• [Extracted data]:
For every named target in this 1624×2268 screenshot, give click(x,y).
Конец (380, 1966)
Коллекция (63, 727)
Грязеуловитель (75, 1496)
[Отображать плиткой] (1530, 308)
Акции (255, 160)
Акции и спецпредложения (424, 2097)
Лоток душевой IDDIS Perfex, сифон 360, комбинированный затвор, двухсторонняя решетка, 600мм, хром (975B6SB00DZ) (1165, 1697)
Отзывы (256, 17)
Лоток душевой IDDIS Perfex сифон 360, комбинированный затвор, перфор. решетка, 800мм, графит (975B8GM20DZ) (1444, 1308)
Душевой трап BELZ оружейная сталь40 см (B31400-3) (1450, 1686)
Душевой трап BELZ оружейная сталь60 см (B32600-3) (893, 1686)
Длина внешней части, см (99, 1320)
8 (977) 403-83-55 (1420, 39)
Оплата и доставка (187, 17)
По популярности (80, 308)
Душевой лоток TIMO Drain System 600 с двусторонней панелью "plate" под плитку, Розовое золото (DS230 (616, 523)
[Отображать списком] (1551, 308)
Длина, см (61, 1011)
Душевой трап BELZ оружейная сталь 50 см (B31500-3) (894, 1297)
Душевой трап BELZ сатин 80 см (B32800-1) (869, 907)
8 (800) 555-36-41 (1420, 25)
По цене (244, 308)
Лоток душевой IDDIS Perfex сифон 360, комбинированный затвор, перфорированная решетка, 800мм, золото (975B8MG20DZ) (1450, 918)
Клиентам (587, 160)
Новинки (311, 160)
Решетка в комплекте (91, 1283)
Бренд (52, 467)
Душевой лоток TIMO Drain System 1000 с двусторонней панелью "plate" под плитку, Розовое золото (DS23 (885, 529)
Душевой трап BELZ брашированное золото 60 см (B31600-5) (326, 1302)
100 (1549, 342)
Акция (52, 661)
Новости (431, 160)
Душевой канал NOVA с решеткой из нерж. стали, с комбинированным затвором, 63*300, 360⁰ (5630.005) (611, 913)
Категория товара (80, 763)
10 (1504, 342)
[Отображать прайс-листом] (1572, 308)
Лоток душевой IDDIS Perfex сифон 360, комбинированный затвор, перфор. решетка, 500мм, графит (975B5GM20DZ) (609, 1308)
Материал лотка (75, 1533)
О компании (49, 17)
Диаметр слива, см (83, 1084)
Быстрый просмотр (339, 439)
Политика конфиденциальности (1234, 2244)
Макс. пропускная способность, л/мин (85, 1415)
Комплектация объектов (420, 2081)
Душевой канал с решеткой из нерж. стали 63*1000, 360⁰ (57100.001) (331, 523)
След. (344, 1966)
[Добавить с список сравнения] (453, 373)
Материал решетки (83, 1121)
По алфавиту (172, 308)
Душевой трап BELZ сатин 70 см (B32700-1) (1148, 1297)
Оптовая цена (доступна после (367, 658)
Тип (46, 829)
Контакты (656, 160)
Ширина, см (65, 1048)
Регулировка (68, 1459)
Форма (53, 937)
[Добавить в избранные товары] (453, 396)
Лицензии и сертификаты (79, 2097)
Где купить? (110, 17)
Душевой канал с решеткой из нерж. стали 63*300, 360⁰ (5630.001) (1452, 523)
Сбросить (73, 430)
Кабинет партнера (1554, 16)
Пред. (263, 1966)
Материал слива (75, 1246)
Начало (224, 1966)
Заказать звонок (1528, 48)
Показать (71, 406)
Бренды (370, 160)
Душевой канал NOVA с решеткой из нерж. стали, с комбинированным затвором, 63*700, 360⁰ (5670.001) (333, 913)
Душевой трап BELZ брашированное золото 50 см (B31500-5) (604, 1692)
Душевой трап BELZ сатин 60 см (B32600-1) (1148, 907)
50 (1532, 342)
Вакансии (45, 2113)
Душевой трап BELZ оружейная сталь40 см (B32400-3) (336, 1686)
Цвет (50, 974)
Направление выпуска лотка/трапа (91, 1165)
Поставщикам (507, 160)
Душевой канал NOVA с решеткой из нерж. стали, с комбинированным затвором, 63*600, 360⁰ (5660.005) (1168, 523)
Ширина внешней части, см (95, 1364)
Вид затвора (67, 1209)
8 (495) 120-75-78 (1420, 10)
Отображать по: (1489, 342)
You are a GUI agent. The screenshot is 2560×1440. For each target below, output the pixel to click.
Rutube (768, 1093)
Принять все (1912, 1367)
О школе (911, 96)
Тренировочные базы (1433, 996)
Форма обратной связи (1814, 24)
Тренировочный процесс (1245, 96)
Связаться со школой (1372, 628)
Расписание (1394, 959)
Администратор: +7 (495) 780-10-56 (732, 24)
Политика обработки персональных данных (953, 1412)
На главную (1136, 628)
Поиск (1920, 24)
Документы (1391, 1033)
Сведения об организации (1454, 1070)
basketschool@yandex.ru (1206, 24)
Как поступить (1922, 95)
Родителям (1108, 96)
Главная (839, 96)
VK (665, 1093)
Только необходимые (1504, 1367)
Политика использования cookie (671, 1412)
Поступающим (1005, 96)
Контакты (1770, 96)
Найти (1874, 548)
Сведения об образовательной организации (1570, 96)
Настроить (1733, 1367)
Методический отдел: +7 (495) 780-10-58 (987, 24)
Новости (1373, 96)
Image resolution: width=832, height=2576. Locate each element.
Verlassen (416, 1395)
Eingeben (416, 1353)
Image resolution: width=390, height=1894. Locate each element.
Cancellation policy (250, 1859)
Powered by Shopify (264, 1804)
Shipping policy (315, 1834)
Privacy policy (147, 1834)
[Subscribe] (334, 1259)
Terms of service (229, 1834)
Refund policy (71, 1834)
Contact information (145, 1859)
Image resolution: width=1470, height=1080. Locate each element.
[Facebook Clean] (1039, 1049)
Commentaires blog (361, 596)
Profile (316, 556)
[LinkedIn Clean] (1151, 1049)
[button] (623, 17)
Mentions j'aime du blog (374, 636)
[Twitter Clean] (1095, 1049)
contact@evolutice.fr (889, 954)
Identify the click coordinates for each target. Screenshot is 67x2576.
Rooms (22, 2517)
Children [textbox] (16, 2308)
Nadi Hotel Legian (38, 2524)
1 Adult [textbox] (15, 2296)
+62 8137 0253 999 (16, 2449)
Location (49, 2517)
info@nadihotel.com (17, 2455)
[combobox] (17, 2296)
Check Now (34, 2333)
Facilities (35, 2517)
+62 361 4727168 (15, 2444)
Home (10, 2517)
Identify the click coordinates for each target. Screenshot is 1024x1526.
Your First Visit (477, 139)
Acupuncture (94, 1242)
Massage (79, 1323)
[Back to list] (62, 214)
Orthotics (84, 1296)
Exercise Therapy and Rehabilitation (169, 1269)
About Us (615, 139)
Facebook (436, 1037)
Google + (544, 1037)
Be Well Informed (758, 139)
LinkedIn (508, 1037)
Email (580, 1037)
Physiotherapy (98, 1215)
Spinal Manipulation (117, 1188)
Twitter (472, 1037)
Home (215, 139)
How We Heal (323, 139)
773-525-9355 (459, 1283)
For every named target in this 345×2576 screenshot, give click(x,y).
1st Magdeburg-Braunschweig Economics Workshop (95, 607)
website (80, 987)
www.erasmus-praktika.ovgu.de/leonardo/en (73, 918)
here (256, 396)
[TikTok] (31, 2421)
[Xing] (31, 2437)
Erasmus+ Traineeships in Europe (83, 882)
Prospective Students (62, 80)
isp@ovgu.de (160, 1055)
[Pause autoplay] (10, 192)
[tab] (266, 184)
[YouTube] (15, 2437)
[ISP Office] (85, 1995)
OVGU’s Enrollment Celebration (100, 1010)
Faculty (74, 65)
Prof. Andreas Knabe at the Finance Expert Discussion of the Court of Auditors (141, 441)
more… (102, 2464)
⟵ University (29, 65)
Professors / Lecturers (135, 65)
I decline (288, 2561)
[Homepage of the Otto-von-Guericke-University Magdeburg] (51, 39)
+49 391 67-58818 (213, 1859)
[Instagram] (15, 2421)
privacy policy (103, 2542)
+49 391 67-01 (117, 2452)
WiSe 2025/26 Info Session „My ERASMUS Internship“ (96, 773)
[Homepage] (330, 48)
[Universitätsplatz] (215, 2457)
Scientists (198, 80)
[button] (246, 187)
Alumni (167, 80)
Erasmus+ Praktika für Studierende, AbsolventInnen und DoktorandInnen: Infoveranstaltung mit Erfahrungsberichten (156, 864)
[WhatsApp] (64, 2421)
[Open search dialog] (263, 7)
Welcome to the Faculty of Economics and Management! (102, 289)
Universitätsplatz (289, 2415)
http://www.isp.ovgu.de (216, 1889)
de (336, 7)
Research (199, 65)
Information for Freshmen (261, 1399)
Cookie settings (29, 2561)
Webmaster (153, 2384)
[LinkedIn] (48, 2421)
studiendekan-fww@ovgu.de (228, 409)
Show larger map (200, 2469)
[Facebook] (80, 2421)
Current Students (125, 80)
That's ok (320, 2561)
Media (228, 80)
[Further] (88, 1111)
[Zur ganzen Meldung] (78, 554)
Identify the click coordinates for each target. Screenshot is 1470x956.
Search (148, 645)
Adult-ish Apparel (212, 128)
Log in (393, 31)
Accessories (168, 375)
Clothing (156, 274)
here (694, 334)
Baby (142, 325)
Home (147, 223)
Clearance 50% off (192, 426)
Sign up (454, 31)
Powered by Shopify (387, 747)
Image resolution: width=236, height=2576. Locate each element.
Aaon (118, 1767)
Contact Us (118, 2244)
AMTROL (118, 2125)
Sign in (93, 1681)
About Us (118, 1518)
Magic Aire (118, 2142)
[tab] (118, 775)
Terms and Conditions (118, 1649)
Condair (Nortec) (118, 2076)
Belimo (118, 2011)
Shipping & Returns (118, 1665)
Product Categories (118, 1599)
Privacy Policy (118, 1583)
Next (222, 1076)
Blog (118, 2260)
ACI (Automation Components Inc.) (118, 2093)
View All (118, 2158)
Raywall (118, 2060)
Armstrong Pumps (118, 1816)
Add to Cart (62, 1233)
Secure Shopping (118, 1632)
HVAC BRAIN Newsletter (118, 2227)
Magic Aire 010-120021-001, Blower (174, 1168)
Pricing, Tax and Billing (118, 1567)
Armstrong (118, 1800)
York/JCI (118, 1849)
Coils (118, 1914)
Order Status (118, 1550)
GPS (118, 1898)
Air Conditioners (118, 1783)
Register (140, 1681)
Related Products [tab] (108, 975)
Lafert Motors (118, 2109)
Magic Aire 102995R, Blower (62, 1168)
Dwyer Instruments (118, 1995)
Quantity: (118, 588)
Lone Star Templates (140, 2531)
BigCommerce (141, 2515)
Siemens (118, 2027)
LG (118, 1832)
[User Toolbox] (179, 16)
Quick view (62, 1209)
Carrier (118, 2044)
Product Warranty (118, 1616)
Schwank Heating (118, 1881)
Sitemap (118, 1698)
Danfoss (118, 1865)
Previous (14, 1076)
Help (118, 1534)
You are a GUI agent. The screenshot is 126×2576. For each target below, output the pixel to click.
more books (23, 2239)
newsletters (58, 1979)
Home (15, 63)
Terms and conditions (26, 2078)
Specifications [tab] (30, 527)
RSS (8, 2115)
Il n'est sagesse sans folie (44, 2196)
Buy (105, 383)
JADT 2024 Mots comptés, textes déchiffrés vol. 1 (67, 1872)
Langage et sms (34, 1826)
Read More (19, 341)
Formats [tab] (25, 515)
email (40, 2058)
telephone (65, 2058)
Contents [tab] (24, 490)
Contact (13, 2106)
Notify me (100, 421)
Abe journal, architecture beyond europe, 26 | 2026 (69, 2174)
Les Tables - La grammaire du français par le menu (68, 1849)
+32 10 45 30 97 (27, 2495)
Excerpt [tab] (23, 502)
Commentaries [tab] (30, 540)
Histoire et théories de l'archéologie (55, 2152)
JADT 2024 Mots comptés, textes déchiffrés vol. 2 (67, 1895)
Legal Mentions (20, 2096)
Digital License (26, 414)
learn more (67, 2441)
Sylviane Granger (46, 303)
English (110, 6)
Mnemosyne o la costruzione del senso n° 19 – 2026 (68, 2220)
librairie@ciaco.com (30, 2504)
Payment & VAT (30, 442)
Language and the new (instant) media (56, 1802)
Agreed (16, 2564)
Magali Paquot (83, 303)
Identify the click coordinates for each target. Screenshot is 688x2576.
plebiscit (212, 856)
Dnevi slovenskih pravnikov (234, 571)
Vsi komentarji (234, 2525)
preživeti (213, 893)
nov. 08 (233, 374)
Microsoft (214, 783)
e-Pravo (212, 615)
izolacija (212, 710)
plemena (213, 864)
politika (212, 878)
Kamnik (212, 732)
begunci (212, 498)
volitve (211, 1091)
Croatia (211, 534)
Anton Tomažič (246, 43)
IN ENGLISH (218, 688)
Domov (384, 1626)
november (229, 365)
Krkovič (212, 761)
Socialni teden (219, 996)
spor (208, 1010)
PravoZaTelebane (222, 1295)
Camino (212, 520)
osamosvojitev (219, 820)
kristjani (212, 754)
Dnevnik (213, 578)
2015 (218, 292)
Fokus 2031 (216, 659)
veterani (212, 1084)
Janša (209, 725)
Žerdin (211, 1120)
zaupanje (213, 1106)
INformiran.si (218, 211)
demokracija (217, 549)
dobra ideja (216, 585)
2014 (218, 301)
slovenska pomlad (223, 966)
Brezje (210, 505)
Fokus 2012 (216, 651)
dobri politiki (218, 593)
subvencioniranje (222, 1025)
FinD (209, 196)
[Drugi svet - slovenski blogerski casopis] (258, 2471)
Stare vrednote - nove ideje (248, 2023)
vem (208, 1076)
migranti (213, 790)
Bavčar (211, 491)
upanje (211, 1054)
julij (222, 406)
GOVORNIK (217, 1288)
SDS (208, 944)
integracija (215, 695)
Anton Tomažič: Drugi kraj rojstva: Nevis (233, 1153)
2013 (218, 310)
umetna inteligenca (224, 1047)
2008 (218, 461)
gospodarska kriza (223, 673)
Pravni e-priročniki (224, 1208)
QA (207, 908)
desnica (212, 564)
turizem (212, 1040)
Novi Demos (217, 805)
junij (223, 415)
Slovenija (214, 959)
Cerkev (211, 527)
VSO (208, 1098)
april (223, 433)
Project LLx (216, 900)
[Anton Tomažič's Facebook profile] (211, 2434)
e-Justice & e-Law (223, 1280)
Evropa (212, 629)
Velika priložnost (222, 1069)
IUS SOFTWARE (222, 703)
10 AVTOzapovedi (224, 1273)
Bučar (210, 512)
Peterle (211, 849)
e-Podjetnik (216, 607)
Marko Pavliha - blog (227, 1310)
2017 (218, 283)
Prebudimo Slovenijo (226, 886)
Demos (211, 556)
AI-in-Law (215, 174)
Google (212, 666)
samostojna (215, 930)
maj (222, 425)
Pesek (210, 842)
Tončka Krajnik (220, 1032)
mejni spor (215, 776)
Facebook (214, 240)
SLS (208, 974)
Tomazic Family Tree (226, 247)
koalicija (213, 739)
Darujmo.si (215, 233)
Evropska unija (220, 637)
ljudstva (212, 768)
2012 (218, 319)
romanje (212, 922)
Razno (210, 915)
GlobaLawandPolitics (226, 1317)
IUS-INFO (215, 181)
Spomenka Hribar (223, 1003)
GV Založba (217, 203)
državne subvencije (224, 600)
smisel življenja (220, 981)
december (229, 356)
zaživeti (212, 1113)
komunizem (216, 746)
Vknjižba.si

• [What this task involves]:
Beginning with the first line of the listing above, please write out every line exactly until you reach the line that contains "Отзывы (256, 17)", and include that one too.

• [Result]:
For every named target in this 1624×2268 screenshot, give click(x,y).
Конец (380, 1966)
Коллекция (63, 727)
Грязеуловитель (75, 1496)
[Отображать плиткой] (1530, 308)
Акции (255, 160)
Акции и спецпредложения (424, 2097)
Лоток душевой IDDIS Perfex, сифон 360, комбинированный затвор, двухсторонняя решетка, 600мм, хром (975B6SB00DZ) (1165, 1697)
Отзывы (256, 17)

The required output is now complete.